小問 1: 提示本文のうち「20行程度の文章さえ「長すぎ」から「いるか、私には想像できない。」まで（「いるか、私には想像できない。」も含む）を、「書き手」を「筆者」に置き換えて書き直すこと。
小問 2:
次の(a)～(c)が提示本文の内容と合うかどうかを、それぞれ「はい」か「いいえ」で答えること。判断の決め手となる本文の語句も、そのまま引用して添えること。
(a) 書き手は、読みやすくするためにフォントを固定していない。
(b) 書き手は、どんな内容でも短く書けると考えている。
(c) 書き手は、若いうちは目に入ったものをどんどん読んで文章を解読する力をつける時期だと考えている。
小問 3: 提示本文の「複雑な内容を伝えるにはそれなりの分量が必要だ。」という一文を英語に訳すこと。

##### 提示本文

20行程度の文章さえ「長すぎる」と目を通さずにいられる大人がいるとは驚いた。webに文章を置いている書き手としては、読みやすくするためにフォントを固定せず行間も左右マージンも適度に取ったうえで、こういう人に対してはなすすべがない。

どんな内容でも短く書けるかといえばそんなことはない。複雑な内容を伝えるにはそれなりの分量が必要だ。目的地まで直線距離という場合ばかりではない。曲がり角の数だけ、目印の特徴とインターバルの説明が必要になる。言いたいことを書くためにどうしても書き手が削れない限界というものがある。

簡潔すぎても読み手に理解されないということも起こりうる。同じことを別の言葉でくりかえしてあったおかげで、甲の箇所では判然としなかった内容が乙の説明で腑に落ちたという場合もある。見落とされたくないこと、多くの人に確実に理解して欲しい内容はあえて冗長に書かれている場合もある。

「わからない」と当方に訴えかけながら「自分にわかるように説明しろ」と注文をつけられても困る。返信から察するに、直前に送ったメールを読んでいないか、読んだとしても既に理解できていないのは明らかだ。「あなたにわかるように説明することは不可能だ」と心の中でそっと思う。

本を読む習慣のない人、何か書くときに手元に辞書がなくても平気な人というのが存在するということは知っていたが、その人たちに文字がどのような心象に映っているか、私には想像できない。

自分にとってそれが読む価値のある文章かどうか、読み通さずに判断できるようになるまでにはやはり、経験がものを言うのだろう。若いうちは目に入ったものはどんどん読んで文章を解読する力をつける時期だと思う。最後まで読んではじめて「つまらなかった」「既に知っていることばかりで、読む価値は無かった」と感じるくらいでちょうど良い。大人になると時間が足りなくなるので、暇つぶしに読むための文字を探す余裕はなくなる。学校を卒業した大人でなお、この程度の文章を読み通せないようではその人が困るであろう、周囲の人は言うまでもなく。

読んで合わないと思ったら黙って立ち去って欲しい。私にメールを出しても、得るところはないと思います、お互いに。

##########
##### 抽出資料

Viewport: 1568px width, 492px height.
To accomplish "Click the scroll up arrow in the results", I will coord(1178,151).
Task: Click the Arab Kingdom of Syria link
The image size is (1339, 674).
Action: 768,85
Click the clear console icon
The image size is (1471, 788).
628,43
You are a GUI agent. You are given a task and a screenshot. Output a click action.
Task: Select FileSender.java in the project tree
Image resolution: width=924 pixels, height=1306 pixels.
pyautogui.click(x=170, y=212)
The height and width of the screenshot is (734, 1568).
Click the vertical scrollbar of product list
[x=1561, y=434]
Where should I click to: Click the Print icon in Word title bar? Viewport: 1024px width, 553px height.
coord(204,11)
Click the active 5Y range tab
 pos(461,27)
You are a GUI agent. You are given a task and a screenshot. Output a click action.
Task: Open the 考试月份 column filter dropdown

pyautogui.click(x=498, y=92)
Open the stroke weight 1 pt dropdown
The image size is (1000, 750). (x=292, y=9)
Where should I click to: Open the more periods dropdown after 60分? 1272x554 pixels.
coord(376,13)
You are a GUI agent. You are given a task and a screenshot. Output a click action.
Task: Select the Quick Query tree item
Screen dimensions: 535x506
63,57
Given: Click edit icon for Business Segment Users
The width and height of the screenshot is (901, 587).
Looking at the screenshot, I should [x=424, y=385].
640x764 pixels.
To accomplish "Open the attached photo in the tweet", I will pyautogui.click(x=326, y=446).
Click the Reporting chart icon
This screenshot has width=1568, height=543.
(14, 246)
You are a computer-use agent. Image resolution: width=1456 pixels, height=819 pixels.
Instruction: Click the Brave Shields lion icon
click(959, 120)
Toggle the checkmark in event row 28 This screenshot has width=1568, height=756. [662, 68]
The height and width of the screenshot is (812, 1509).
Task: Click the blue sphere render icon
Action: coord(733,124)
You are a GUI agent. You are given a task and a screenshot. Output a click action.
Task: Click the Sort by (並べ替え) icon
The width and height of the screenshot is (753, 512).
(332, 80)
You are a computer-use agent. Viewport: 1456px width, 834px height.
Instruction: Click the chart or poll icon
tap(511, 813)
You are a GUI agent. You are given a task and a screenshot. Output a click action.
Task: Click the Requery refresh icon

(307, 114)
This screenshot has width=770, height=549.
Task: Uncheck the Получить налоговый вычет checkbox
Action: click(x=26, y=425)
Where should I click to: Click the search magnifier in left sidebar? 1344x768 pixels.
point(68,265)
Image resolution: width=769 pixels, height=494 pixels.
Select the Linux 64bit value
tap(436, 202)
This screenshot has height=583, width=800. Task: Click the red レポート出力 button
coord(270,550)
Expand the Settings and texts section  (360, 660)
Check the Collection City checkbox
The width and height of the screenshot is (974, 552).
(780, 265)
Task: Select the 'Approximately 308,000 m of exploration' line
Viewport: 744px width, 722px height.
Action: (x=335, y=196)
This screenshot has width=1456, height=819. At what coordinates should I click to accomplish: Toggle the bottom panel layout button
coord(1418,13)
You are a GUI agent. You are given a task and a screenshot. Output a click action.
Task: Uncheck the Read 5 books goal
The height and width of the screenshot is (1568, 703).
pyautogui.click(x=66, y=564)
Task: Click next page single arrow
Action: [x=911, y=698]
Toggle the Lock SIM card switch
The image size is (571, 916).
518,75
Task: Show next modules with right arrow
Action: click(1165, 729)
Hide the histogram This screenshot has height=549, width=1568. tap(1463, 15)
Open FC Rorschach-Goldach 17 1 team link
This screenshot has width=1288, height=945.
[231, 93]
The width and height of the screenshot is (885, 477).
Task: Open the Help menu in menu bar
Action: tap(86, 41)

##########

解答例 1:
20行程度の文章さえ「長すぎる」と目を通さずにいられる大人がいるとは驚いた。webに文章を置いている筆者としては、読みやすくするためにフォントを固定せず行間も左右マージンも適度に取ったうえで、こういう人に対してはなすすべがない。

どんな内容でも短く書けるかといえばそんなことはない。複雑な内容を伝えるにはそれなりの分量が必要だ。目的地まで直線距離という場合ばかりではない。曲がり角の数だけ、目印の特徴とインターバルの説明が必要になる。言いたいことを書くためにどうしても筆者が削れない限界というものがある。

簡潔すぎても読み手に理解されないということも起こりうる。同じことを別の言葉でくりかえしてあったおかげで、甲の箇所では判然としなかった内容が乙の説明で腑に落ちたという場合もある。見落とされたくないこと、多くの人に確実に理解して欲しい内容はあえて冗長に書かれている場合もある。

「わからない」と当方に訴えかけながら「自分にわかるように説明しろ」と注文をつけられても困る。返信から察するに、直前に送ったメールを読んでいないか、読んだとしても既に理解できていないのは明らかだ。「あなたにわかるように説明することは不可能だ」と心の中でそっと思う。

本を読む習慣のない人、何か書くときに手元に辞書がなくても平気な人というのが存在するということは知っていたが、その人たちに文字がどのような心象に映っているか、私には想像できない。

解答例 2:
(a) はい。「読みやすくするためにフォントを固定せず行間も左右マージンも適度に取った」
(b) いいえ。「どんな内容でも短く書けるかといえばそんなことはない。」
(c) はい。「若いうちは目に入ったものはどんどん読んで文章を解読する力をつける時期だと思う。」

解答例 3: Conveying complex content requires a fair amount of length.